## Exercise aim
Transcription should be exact. Include all entries.

=== Section Start ===

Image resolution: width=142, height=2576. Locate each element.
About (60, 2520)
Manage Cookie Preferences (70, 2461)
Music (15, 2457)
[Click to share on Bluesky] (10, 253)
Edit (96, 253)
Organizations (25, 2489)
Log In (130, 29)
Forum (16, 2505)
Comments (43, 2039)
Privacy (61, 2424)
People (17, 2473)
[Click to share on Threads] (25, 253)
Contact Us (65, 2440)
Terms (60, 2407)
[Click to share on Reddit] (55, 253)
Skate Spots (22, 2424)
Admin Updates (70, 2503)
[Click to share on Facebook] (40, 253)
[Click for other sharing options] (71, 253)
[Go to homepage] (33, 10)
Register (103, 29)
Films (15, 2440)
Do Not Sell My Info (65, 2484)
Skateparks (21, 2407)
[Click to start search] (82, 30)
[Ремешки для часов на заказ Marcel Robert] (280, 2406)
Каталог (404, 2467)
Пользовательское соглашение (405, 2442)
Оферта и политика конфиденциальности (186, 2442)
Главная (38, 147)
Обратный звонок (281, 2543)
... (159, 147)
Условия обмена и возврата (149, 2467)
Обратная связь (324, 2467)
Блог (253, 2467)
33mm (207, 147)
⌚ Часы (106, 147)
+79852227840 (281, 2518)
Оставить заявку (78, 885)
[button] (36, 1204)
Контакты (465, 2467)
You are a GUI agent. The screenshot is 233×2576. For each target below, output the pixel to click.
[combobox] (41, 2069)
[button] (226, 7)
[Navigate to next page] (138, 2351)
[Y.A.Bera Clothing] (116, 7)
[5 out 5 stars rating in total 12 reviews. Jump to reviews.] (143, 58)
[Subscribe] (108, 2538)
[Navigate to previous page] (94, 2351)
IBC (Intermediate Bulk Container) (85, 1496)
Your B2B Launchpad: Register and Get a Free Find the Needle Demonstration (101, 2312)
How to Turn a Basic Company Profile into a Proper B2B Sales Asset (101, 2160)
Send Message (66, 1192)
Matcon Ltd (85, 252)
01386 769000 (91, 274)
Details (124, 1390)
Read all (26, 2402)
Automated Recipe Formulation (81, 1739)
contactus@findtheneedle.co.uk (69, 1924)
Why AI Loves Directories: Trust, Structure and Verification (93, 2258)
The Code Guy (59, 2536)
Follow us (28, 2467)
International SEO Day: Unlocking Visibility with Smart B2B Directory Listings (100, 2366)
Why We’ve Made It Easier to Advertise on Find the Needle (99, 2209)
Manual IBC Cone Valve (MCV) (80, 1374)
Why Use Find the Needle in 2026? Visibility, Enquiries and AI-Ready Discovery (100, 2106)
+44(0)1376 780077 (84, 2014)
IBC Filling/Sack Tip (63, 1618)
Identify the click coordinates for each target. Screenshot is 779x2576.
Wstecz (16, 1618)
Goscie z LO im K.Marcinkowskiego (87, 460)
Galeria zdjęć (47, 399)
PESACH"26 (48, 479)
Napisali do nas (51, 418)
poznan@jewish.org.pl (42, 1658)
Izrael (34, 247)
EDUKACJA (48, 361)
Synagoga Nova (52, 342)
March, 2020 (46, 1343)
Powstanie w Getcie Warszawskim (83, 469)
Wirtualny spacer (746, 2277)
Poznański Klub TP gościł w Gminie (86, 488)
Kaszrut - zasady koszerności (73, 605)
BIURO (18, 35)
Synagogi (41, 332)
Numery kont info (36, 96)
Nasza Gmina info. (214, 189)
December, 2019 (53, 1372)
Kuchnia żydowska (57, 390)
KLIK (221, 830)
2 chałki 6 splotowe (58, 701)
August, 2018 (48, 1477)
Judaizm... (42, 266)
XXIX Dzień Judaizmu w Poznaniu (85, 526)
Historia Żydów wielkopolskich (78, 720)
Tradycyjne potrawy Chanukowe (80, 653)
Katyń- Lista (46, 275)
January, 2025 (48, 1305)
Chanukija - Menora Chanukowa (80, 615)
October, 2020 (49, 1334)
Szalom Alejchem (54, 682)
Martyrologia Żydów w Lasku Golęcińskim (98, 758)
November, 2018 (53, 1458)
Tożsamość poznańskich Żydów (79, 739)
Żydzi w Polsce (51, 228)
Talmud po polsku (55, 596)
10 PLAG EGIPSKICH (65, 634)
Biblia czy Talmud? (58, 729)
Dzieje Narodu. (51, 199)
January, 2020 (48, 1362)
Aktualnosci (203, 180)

=== Section End ===

## Response area
Image resolution: width=142, height=2576. Locate each element.
About (60, 2520)
Manage Cookie Preferences (70, 2461)
Music (15, 2457)
[Click to share on Bluesky] (10, 253)
Edit (96, 253)
Organizations (25, 2489)
Log In (130, 29)
Forum (16, 2505)
Comments (43, 2039)
Privacy (61, 2424)
People (17, 2473)
[Click to share on Threads] (25, 253)
Contact Us (65, 2440)
Terms (60, 2407)
[Click to share on Reddit] (55, 253)
Skate Spots (22, 2424)
Admin Updates (70, 2503)
[Click to share on Facebook] (40, 253)
[Click for other sharing options] (71, 253)
[Go to homepage] (33, 10)
Register (103, 29)
Films (15, 2440)
Do Not Sell My Info (65, 2484)
Skateparks (21, 2407)
[Click to start search] (82, 30)
[Ремешки для часов на заказ Marcel Robert] (280, 2406)
Каталог (404, 2467)
Пользовательское соглашение (405, 2442)
Оферта и политика конфиденциальности (186, 2442)
Главная (38, 147)
Обратный звонок (281, 2543)
... (159, 147)
Условия обмена и возврата (149, 2467)
Обратная связь (324, 2467)
Блог (253, 2467)
33mm (207, 147)
⌚ Часы (106, 147)
+79852227840 (281, 2518)
Оставить заявку (78, 885)
[button] (36, 1204)
Контакты (465, 2467)
You are a GUI agent. The screenshot is 233×2576. For each target below, output the pixel to click.
[combobox] (41, 2069)
[button] (226, 7)
[Navigate to next page] (138, 2351)
[Y.A.Bera Clothing] (116, 7)
[5 out 5 stars rating in total 12 reviews. Jump to reviews.] (143, 58)
[Subscribe] (108, 2538)
[Navigate to previous page] (94, 2351)
IBC (Intermediate Bulk Container) (85, 1496)
Your B2B Launchpad: Register and Get a Free Find the Needle Demonstration (101, 2312)
How to Turn a Basic Company Profile into a Proper B2B Sales Asset (101, 2160)
Send Message (66, 1192)
Matcon Ltd (85, 252)
01386 769000 (91, 274)
Details (124, 1390)
Read all (26, 2402)
Automated Recipe Formulation (81, 1739)
contactus@findtheneedle.co.uk (69, 1924)
Why AI Loves Directories: Trust, Structure and Verification (93, 2258)
The Code Guy (59, 2536)
Follow us (28, 2467)
International SEO Day: Unlocking Visibility with Smart B2B Directory Listings (100, 2366)
Why We’ve Made It Easier to Advertise on Find the Needle (99, 2209)
Manual IBC Cone Valve (MCV) (80, 1374)
Why Use Find the Needle in 2026? Visibility, Enquiries and AI-Ready Discovery (100, 2106)
+44(0)1376 780077 (84, 2014)
IBC Filling/Sack Tip (63, 1618)
Identify the click coordinates for each target. Screenshot is 779x2576.
Wstecz (16, 1618)
Goscie z LO im K.Marcinkowskiego (87, 460)
Galeria zdjęć (47, 399)
PESACH"26 (48, 479)
Napisali do nas (51, 418)
poznan@jewish.org.pl (42, 1658)
Izrael (34, 247)
EDUKACJA (48, 361)
Synagoga Nova (52, 342)
March, 2020 (46, 1343)
Powstanie w Getcie Warszawskim (83, 469)
Wirtualny spacer (746, 2277)
Poznański Klub TP gościł w Gminie (86, 488)
Kaszrut - zasady koszerności (73, 605)
BIURO (18, 35)
Synagogi (41, 332)
Numery kont info (36, 96)
Nasza Gmina info. (214, 189)
December, 2019 (53, 1372)
Kuchnia żydowska (57, 390)
KLIK (221, 830)
2 chałki 6 splotowe (58, 701)
August, 2018 (48, 1477)
Judaizm... (42, 266)
XXIX Dzień Judaizmu w Poznaniu (85, 526)
Historia Żydów wielkopolskich (78, 720)
Tradycyjne potrawy Chanukowe (80, 653)
Katyń- Lista (46, 275)
January, 2025 (48, 1305)
Chanukija - Menora Chanukowa (80, 615)
October, 2020 (49, 1334)
Szalom Alejchem (54, 682)
Martyrologia Żydów w Lasku Golęcińskim (98, 758)
November, 2018 (53, 1458)
Tożsamość poznańskich Żydów (79, 739)
Żydzi w Polsce (51, 228)
Talmud po polsku (55, 596)
10 PLAG EGIPSKICH (65, 634)
Biblia czy Talmud? (58, 729)
Dzieje Narodu. (51, 199)
January, 2020 (48, 1362)
Aktualnosci (203, 180)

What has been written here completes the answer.